Lo que significa que, en el mejor de los casos, suelen gobernar los más listos de entre los tontos (digo “en el mejor de los casos” porque en ocasiones son pura y simplemente psicópatas).




Que Zoido no es muy inteligente, salta a la vista y al oído; pero si ha llegado a ministro no puede ser tan tonto como parece, y no se le puede aplicarsin reservas la presunción de inocencia/imbecilidad; ni a él ni a ninguno/a de sus compinches del partido más corrupto de Europa.


Y no solo no puede ser tan tonto como para creerse lo que dice cuando intenta justificar la brutalidad policial: ni siquiera puede ser tan tonto como para creer que sus flagrantes mentiras puedan engañar a nadie en su sano juicio.

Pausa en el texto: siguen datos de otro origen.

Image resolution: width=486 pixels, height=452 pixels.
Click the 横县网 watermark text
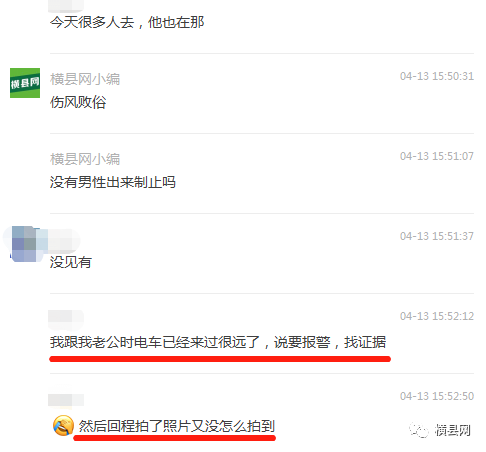tap(452, 430)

¿A qué obedece, pues, su grotesca actuación? La respuesta es tan simple como preocupante:


Lo que podríamos denominar la fase Goebbels de la falsedad política (“Una mentira repetida mil veces se convierte en una verdad”) está superada; ahora estamos en la fase Berlusconi (o Berlusconi-Trump, para no ignorar las aportaciones del psicópata yanqui), cuyo lema podría ser: “Una salvajada repetida mil veces se convierte en algo normal”.


Y en una sociedad en la que la normopatía es endémica, lo normal es, por definición, aceptable.


“Los leopardos irrumpen en el templo y beben de los cálices sagrados hasta vaciarlos. El hecho se repite una y otra vez, hasta que se hace previsible y se convierte en parte de la ceremonia”, cuenta Kafka.


Los dóberman atacan a la población indefensa hasta machacarla y sus amos los felicitan; el hecho se repite una y otra vez, hasta que se hace previsible y se convierte en parte de la farsa democrática.